- [Exercise materials]:
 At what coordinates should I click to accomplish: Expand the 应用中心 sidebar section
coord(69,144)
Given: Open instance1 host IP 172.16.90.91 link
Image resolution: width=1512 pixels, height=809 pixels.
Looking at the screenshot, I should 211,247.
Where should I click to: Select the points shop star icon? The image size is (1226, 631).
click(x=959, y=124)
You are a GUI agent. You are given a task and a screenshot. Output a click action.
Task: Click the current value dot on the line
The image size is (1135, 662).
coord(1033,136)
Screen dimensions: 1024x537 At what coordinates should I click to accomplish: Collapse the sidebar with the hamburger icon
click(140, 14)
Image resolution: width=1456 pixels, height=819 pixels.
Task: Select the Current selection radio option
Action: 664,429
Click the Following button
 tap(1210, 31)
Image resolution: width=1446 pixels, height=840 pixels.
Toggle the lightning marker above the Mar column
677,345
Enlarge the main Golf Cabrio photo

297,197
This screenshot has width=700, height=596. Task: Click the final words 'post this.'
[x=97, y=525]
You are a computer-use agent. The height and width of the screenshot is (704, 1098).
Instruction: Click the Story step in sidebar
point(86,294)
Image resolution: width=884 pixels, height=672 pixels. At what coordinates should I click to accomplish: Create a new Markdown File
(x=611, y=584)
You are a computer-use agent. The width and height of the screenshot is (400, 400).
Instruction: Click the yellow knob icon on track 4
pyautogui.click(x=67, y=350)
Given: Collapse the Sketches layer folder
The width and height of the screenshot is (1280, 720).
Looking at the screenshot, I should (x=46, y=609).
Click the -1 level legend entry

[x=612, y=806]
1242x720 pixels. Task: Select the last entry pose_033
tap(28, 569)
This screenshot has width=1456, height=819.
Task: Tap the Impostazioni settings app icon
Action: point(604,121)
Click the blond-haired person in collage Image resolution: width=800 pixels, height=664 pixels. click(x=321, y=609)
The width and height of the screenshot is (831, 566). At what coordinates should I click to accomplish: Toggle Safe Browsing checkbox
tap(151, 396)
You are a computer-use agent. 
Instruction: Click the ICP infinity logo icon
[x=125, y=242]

- [Challenge]: Copy out the stretch of the material from its first line through the line containing "click(x=959, y=124)", keeping every line exactly the same.

- [Solution for this exercise]:
 At what coordinates should I click to accomplish: Expand the 应用中心 sidebar section
coord(69,144)
Given: Open instance1 host IP 172.16.90.91 link
Image resolution: width=1512 pixels, height=809 pixels.
Looking at the screenshot, I should 211,247.
Where should I click to: Select the points shop star icon? The image size is (1226, 631).
click(x=959, y=124)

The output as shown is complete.